**What to produce**.
Write out the interview excerpt on Ven in full, word for word.

**Page extract**.
[Begin]

Ruben Alexander: Please introduce yourself and talk about your experience before being accepted as a DATA board member.

Stan Stalnaker: I am the Founding Director of Hub Culture (2002), one of the first social networks on the web. In 2007, we launched Ven, which has long been at the forefront of the digital currency industry. We established Ven to solve unique challenges faced by our internationally minded online community, and it quickly grew into [a] groundbreaking force of its own – as the first [digital currency] used for consumer retail, in commodity trading, to be asset backed, traded on regulated FX exchanges, and more. Previously, I was at Fortune and Time Warner, where I enjoyed a variety of global adventures.

What inspired you to create Ven? Please talk about when it was released and what you have learned from pioneering this currency.

[End]

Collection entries
[Begin]

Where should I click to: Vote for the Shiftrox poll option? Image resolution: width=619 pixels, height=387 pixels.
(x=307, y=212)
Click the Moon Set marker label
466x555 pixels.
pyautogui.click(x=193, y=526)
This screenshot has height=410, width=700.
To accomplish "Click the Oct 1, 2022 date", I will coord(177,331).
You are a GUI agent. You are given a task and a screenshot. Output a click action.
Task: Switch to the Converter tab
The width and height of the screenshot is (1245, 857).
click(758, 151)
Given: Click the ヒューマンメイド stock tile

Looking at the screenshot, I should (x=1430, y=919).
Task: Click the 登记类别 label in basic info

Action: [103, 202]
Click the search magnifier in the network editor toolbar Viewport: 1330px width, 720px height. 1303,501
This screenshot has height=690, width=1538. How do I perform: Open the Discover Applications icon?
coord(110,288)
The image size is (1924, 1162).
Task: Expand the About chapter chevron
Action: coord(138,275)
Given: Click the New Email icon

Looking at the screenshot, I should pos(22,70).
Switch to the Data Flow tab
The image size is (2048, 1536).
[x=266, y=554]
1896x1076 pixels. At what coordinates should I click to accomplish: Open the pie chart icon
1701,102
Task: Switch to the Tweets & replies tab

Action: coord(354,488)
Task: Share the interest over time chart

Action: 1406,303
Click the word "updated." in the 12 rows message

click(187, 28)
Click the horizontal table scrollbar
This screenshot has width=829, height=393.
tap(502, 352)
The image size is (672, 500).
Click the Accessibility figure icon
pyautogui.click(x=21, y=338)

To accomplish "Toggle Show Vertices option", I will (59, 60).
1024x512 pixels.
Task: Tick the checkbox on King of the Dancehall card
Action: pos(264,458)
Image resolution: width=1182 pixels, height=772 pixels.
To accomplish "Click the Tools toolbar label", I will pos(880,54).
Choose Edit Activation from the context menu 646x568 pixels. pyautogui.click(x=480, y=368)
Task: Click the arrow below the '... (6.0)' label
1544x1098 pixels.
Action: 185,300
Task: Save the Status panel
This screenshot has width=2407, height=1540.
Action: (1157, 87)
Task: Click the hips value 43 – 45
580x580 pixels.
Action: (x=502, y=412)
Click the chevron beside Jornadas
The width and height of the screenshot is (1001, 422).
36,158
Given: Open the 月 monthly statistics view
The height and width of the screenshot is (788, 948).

[End]

**Answer to the exercise**.
Ruben Alexander: Please introduce yourself and talk about your experience before being accepted as a DATA board member.

Stan Stalnaker: I am the Founding Director of Hub Culture (2002), one of the first social networks on the web. In 2007, we launched Ven, which has long been at the forefront of the digital currency industry. We established Ven to solve unique challenges faced by our internationally minded online community, and it quickly grew into [a] groundbreaking force of its own – as the first [digital currency] used for consumer retail, in commodity trading, to be asset backed, traded on regulated FX exchanges, and more. Previously, I was at Fortune and Time Warner, where I enjoyed a variety of global adventures.

What inspired you to create Ven? Please talk about when it was released and what you have learned from pioneering this currency.